Stored data entries:
========================================================================

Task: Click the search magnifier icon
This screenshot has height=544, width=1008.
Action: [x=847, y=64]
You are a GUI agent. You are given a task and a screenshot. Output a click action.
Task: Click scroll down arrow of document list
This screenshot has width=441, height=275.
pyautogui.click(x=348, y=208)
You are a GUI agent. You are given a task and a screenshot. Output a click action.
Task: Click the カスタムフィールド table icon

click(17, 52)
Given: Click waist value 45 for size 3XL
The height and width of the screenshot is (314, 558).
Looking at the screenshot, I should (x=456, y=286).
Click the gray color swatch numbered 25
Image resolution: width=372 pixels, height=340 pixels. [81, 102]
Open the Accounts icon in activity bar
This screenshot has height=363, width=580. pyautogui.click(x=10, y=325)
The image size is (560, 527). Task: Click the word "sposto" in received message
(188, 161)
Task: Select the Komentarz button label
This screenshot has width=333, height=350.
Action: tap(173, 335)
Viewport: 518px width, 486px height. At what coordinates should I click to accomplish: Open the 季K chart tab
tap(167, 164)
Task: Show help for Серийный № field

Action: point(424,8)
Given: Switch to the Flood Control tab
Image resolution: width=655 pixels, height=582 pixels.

========================================================================

EXERCISE AIM:
Set down each entry exactly, leaving none out.

TASK OUTPUT:
Task: Click the search magnifier icon
This screenshot has height=544, width=1008.
Action: [x=847, y=64]
You are a GUI agent. You are given a task and a screenshot. Output a click action.
Task: Click scroll down arrow of document list
This screenshot has width=441, height=275.
pyautogui.click(x=348, y=208)
You are a GUI agent. You are given a task and a screenshot. Output a click action.
Task: Click the カスタムフィールド table icon

click(17, 52)
Given: Click waist value 45 for size 3XL
The height and width of the screenshot is (314, 558).
Looking at the screenshot, I should (x=456, y=286).
Click the gray color swatch numbered 25
Image resolution: width=372 pixels, height=340 pixels. [81, 102]
Open the Accounts icon in activity bar
This screenshot has height=363, width=580. pyautogui.click(x=10, y=325)
The image size is (560, 527). Task: Click the word "sposto" in received message
(188, 161)
Task: Select the Komentarz button label
This screenshot has width=333, height=350.
Action: tap(173, 335)
Viewport: 518px width, 486px height. At what coordinates should I click to accomplish: Open the 季K chart tab
tap(167, 164)
Task: Show help for Серийный № field

Action: point(424,8)
Given: Switch to the Flood Control tab
Image resolution: width=655 pixels, height=582 pixels.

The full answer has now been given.